Tremendous relief. Barners and Tony aren't an item, they're just deeply, madly in love on a platonic level. Team players, and thank the lord, there's no "I" in Barnaby. Or even Joyce.

Oh well played Barners, well said, which is to say Barnaby, which is to say Barnaby Thomas Gerald Joyce, and he's contributing to Australia's best conversation with Freak show? At least Barnaby didn't blow the budget.

How much safer we'll feel when you're in control of finance. And perhaps you can save the world while you're at it. No dangerous black red-bellied snake of debt left under any rock, or hidden in some nook or cranny.

But sad to say we will have to wait at least until next week until Barners gets it together to disprove the theory of relativity.

Meantime, what a clever appointment by Tony Abbott, and surely there's already a few gems here for Crikey to add to its list of Barnabyisms when the larrikins clock back into the office on Monday (Abbott crosses the flaw defending Barnaby).

Meanwhile, as you'd expect, some of the protestors are still out in the car park, with Paul Daley just the latest in the line of conga dancers eager to do a bit of Barnaby bashing in Rudd reaps from a green Joyce, wherein there's the usual stuff about talkback-tested one-liners and hayseed philosophising.

But the nicest put down so far has come from Dennis Atkins, who caused all the trouble in the first place about the billions and the trillions:

If crazy brave West Australian Wilson Tuckey is the mad uncle who upsets Christmas lunch, Barnaby Joyce is the favourite uncle who gives the kids whatever they want without anything in return.

Some people see Joyce, who yesterday claimed the little light in the fridge is there to make sure the butter doesn't get scared, as the problem child of the Liberal-National Coalition but while he does have some childlike habits (such as talking about little lights in fridges) he's now got a fully grown up job as Tony Abbott's finance guy. (Butter be scared with Joyce on the case as Abbott's finance guy).


Atkins was making the point that for a guy who keeps on talking about how the roof - perhaps even the sky - is falling in because of debt, it seemed a little odd to be talking about a $3.2 billion dollar climate plan without explaining where the money might be coming from, especially as Barner's plan to kneecap the public service and cut foreign aid caused a bit of stomach burn and heart ache in the home office.

Joyce says that without the advice in this review on what will happen to revenue he can't say where savings will be found.

"Is there something in that report that they don't want you to know?" asks Joyce.

Indeed.
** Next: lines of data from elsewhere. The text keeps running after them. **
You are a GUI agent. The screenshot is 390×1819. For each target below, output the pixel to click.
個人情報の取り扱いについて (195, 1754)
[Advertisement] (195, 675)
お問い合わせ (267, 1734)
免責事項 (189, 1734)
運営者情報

Every day I sense that someone is out to get me, or to hide the truth from me, or conceal reality from the world. After all, a paranoid is someone who knows a little of what's going on (thank you William S. Burroughs):

A Liberal colleague of Joyce revealed to this column recently that he called the Nationals "the Arab Street", and explained this by saying they were "fundamentalists, obsessed with conspiracy theories".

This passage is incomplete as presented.